## What you need to do
A – Answer these questions using the text on coronavirus below:
(i) Which past outbreak is the virus still being compared to?
(ii) For at least how long should you wash your hands?
(iii) What hashtag does the writer hope considerable efforts will have been made toward?
B – Pull out the part of the text on coronavirus that runs from "1. Social distancing: even" up to and including "and social distancing.", and copy it word for word.

To say that the last two weeks have been a rollercoaster ride will be a profound understatement. Coronavirus or COVID19 has drastically changed our lives, leading us to grapple with our changed reality. While many continue to argue that the virus isn’t nearly as fatal as other diseases we’ve battled in the past (such as Ebola), it’s still being compared to the deadly Spanish Flu Outbreak of 1918. The sheer rapidity with which Corona spreads, the fact that symptoms aren’t always visible and underprepared healthcare facilities around the world are what make this novel strain a formidable foe of humanity. Before I go any further, I’d like to thank the healthcare workers who’re tirelessly fighting this pandemic. True heroes certainly don’t wear capes!

Despite working around the clock themselves, they urge the general public to assist them by simply doing one thing: staying at home. As threatening as the virus may be, all it requires are the following basic actions to reduce the spread — or at least get it to a level that’s manageable for healthcare institutions. These are:

  1. Social distancing: even when at home, remain at least a couple of metres apart from others; if you must go out (while abiding curfew rules), ensure you’re not in close physical proximity to anyone.
  2. Wash your hands: this can’t be said enough; wash your hands for at least 20 seconds, especially before and after eating or drinking and intermittently throughout the day. Hand sanitisers also help.
  3. Don’t touch your face: the virus can enter your body through your mouth and nose.
  4. Protection when out: masks, gloves, sanitisers and social distancing.
  5. Isolate: if you feel symptoms, immediately quarantine yourself and stay away from family members; contact your doctor and see if a test is required.

All of this seems rather simple; however, people have had issues adjusting. Sometimes, a disease with seemingly basic precautions isn’t taken seriously by people. But I hope that by the time you read this, we’ll have made considerable efforts to #flattenthecurve. I exhort you to go online and look up this concept. In short, social distancing is an immense help in lowering the infection rate to a point that medical professionals can respond effectively.

## Source material
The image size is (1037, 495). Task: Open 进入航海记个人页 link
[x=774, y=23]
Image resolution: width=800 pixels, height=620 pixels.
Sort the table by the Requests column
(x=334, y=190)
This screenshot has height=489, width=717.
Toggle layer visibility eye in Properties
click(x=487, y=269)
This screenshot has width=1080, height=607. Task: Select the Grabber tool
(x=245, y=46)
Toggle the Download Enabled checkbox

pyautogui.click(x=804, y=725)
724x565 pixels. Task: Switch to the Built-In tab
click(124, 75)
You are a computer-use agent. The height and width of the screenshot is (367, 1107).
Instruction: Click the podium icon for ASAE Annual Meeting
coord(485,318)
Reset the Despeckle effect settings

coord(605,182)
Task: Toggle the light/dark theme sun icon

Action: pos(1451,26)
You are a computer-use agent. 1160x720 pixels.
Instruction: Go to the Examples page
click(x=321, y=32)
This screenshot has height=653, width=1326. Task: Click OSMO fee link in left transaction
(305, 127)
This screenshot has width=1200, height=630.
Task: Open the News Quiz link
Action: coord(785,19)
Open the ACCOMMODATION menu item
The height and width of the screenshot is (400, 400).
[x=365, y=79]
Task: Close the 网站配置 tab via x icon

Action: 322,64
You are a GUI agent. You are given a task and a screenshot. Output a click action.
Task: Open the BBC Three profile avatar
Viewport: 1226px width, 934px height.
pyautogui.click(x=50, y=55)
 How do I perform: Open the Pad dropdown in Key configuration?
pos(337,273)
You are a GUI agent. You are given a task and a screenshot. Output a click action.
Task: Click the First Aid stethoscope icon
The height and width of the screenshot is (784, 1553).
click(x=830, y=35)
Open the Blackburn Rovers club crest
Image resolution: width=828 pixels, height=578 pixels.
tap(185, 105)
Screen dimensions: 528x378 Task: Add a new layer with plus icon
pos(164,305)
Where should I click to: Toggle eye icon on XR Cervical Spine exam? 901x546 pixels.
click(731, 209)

## Answers for this exercise
A –
(i) The Spanish Flu Outbreak of 1918
(ii) At least 20 seconds
(iii) #flattenthecurve

B –
1. Social distancing: even when at home, remain at least a couple of metres apart from others; if you must go out (while abiding curfew rules), ensure you’re not in close physical proximity to anyone.
  2. Wash your hands: this can’t be said enough; wash your hands for at least 20 seconds, especially before and after eating or drinking and intermittently throughout the day. Hand sanitisers also help.
  3. Don’t touch your face: the virus can enter your body through your mouth and nose.
  4. Protection when out: masks, gloves, sanitisers and social distancing.